Not one to shy away from unproven technology, Craig Venter said last week that simulation is still a bit immature for his tastes when it comes to solving biological problems.
During his opening keynote address at the Bio-IT World conference last week, Venter spoke about his plans to create “artificial chromosomes” and eventually synthesize entire cells with properties of interest for environmental research. Artificial organisms with improved carbon dioxide conversion capabilities or hydrogen production properties would fit into the mission of one of his non-profit groups, the Institute for Biological Energy Alternatives, he said.
Later, in an interview with BioInform, when asked what role in silico modeling and simulation technology would play in this work, Venter was uncharacteristically cautious.
“Computer modeling is not sophisticated enough yet,” he said. Although an early proponent of the approach — he co-authored the original E-Cell paper — Venter said the technique is still constrained by the limited amount of biological data available.
“We don’t even know what one-third of the genes do in a minimal cell,” he said of Escherichia coli, “so it’s really hard to model them.”
While the technology shows promise, “you can’t design an organism in a computer yet,” he said.
On the hardware side, however, Venter was happy to prognosticate about what the future will hold for life science computing: Technology will continue to follow Moore’s law, resulting in smaller, faster, and cheaper computers that will make the 700-Alpha processor system his team used to assemble the human genome at Celera look like a Univac.

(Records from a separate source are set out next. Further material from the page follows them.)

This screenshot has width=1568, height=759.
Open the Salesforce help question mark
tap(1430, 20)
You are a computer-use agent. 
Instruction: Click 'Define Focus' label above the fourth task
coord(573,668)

While the Celera system ate up 6,000 square feet to deliver 1.5 teraflops and 120 terabytes, Venter said that by 2025, he expects to see 50-square-foot machines delivering 550 petaflops and 10 exabytes.

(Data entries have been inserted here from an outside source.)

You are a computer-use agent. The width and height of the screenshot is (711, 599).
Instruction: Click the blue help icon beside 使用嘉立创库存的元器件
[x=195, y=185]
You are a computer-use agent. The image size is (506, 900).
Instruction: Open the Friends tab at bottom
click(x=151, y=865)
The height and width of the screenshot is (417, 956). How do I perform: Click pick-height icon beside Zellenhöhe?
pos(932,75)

He had just returned from a visit to Sandia, he said, and was pleased to see the work the lab is doing to build low-cost, energy efficient computers. A one-teraflop system is now available for $2 million, he said — good news for biology, which is still “limited by compute cycles.”
Forget the far-off cellular modeling stuff: Sufficient compute capacity isn’t even available to verify the finished Celera sequence against the public sequence, he said, which means the field is still not able to establish “basic standards for accuracy” for genomic data.